Bates Group is alerting counsel that we are seeing an uptick in option-related cases where firms offered their clients strategies to increase the yield in their investment portfolio, often involving options trading in order to earn premium income to enhance a portfolio’s regular returns.
Examples of these strategies include covered call writing, zero cost collars and the use of so-called “iron condors” – cashless options trading strategies used to generate premium income in addition to the yield on an investor’s current portfolio, while offering downside protection from potential losses.
Bates Group Support:
Bates staff and experts have provided both consulting and testimony services in matters involving options trading within a client account. Bates experts have opined on the appropriateness of the options trading, as well as the role the option positions play within the client’s overall investment strategy and portfolio of holdings. Bates has performed quantitative analyses examining the likelihood that an option position bought or sold by a client will end in a gain or loss, providing a single figure capturing the probability weighted expected value from the purchase or sale of the option position.
Bates experts have also provided in-depth knowledge and analysis concerning commonly employed options trading strategies and the role of these strategies within an overall investment objective, as well as the relative risks created for the client. Bates consultants and experts have also provided analysis and testimony in support of matters involving premium generation strategies employed to generate additional yield on a client’s portfolio, such as those involving iron condors or other means by which the held portfolio serves as collateral for options-related, income-focused trading.
Specifically, Bates can assist in the following ways:
- Analyzing the trading in claimant’s brokerage accounts to determine the P/(L) associated with the strategy, and quantifying out-of-pocket losses.
- Assessing if the strategy changed over time, where the strategies may have failed, and explaining how any losses occurred. This can include an evaluation of whether the stated strategy was deviated from in a meaningful way, leading to losses.
- Assessing the adequacy of internal and external disclosures.

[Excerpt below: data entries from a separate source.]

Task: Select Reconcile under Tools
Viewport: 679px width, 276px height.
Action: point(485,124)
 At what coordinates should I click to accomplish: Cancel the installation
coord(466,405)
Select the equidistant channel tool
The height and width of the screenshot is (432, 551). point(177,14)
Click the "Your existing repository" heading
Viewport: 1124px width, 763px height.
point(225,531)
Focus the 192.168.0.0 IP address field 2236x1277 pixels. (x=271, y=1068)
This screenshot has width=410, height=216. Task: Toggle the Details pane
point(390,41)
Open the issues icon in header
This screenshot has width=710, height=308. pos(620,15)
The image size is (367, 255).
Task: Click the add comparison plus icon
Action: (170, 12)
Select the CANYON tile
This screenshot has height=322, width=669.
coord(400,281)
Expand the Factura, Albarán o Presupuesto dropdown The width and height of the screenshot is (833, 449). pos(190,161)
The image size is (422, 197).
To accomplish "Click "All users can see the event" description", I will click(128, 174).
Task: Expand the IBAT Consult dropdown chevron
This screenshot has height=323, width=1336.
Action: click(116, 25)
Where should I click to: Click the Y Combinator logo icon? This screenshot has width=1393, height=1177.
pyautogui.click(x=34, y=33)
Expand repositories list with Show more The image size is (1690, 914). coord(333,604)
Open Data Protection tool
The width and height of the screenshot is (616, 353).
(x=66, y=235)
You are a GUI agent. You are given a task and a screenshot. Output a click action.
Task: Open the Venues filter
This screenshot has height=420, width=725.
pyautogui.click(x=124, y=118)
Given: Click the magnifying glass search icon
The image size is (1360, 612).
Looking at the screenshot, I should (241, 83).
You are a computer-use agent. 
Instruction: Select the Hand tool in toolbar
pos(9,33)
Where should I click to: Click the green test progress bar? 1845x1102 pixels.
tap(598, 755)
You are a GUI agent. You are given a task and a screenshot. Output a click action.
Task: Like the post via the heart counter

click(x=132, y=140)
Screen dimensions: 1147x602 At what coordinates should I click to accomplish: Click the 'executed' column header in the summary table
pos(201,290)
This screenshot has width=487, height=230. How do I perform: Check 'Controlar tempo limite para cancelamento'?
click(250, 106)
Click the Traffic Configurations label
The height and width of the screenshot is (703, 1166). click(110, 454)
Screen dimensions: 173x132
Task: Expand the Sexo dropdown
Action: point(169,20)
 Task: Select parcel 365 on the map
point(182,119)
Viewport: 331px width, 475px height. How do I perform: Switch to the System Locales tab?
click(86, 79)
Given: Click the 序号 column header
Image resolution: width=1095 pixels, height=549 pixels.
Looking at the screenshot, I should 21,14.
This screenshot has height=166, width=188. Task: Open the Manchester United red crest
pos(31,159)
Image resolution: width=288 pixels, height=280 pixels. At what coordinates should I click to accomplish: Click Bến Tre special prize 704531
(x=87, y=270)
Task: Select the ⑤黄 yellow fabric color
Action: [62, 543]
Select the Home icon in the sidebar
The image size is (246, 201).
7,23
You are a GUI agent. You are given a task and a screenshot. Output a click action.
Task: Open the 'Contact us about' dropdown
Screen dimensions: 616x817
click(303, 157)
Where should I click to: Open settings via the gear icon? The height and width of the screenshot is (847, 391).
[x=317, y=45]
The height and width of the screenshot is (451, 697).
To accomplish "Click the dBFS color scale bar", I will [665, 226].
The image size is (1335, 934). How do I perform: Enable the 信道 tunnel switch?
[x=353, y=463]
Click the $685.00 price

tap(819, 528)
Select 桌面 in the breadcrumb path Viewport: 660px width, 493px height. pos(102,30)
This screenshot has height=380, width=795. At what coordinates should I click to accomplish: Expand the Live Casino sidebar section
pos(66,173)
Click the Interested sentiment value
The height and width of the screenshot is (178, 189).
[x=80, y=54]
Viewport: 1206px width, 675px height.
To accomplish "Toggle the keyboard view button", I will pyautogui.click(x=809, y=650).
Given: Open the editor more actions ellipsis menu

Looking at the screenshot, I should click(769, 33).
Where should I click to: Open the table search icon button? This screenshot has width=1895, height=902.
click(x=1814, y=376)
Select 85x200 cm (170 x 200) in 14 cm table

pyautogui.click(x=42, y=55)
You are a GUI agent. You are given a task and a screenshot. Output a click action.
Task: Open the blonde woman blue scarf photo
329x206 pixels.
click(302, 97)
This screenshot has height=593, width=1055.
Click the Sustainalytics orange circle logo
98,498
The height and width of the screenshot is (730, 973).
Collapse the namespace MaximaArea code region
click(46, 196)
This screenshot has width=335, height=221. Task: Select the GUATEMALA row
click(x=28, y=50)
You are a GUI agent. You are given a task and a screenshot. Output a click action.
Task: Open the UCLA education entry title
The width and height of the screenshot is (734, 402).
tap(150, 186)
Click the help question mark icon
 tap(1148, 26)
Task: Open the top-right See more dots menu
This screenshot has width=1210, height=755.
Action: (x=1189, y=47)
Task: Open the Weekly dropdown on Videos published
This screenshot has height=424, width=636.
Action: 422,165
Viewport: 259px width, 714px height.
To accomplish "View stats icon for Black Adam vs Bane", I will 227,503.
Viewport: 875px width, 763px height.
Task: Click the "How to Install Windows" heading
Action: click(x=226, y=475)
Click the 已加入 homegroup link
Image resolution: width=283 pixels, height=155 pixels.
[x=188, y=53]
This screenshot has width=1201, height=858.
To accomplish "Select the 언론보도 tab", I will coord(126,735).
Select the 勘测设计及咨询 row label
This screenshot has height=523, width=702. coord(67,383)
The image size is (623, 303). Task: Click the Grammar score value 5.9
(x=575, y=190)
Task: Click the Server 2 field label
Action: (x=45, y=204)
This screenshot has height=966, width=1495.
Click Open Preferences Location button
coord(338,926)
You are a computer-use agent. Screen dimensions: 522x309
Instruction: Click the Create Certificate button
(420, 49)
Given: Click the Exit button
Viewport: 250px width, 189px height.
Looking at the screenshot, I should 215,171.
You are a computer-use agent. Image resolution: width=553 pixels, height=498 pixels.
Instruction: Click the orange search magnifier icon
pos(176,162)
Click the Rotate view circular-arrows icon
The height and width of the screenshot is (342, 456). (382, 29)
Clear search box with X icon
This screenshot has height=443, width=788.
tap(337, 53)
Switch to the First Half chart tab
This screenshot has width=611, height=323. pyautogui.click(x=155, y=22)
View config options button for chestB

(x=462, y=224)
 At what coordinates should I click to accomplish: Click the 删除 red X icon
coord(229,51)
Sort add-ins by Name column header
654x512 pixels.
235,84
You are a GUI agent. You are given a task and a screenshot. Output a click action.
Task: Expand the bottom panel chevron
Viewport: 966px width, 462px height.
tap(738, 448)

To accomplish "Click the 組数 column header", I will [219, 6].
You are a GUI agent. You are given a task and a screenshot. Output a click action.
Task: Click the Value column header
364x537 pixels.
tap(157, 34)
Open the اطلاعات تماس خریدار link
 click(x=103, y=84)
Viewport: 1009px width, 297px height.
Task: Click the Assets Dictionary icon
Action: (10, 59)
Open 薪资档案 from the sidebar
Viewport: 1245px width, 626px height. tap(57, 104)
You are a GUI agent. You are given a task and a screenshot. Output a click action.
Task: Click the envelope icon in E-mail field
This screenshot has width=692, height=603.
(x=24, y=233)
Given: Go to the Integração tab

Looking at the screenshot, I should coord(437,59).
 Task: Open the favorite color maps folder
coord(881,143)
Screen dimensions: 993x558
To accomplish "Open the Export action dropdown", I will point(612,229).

- Assessing the net premium received versus the level of risk involved in a position.
- Estimating position risk and return; forecasting the probability of a loss and the probable size of a loss at the time positions were written.
- Assessing the suitability of the strategy and the suitability of the size of the strategy mandate.
The Bates team of consulting and testifying experts bring a clear understanding of the theory behind how these strategies work from an academic and industry perspective, from a business side and in-house perspective during the client education phase, and from a sales practice aspect when clients invest using this strategy.